The first step is not to panic. Like I mentioned before, when you use git nothing is really lost so you can always retrieve something, even if it was deleted.

The second step is to run the command git reflog to find the SHA-1 key or HEAD position that you want to revert your changes back to. You also might need to press the down key to navigate the reflog (note: you may also use the ‘w’ key or ‘j’ key to move down)
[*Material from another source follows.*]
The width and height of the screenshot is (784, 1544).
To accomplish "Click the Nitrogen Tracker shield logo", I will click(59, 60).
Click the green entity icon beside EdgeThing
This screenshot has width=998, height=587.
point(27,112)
The third step is to create a temporary branch to store the changes. Run the command git checkout -b temp. Your head will be now attached to the temp branch and the changes that you committed before are now available. You might want to check the differences between the temp branch and the master branch just to make sure nothing is broken, just run the command git diff master temp

note: I’m using the master branch as an example, if you are using another branch just use that name instead

The fourth step is to update the master branch to point to the temp branch. Run the command git checkout -B master temp to update and checkout into the master branch. Now all the changes that were once lost should be visible in the master branch.

You can now delete the temp branch with the command git branch -d temp and push the changes to GitHub (note: you might need to force push the changes with the command git push -f).

I hope this helped you to recover deleted commit or just go back in history from a mistake.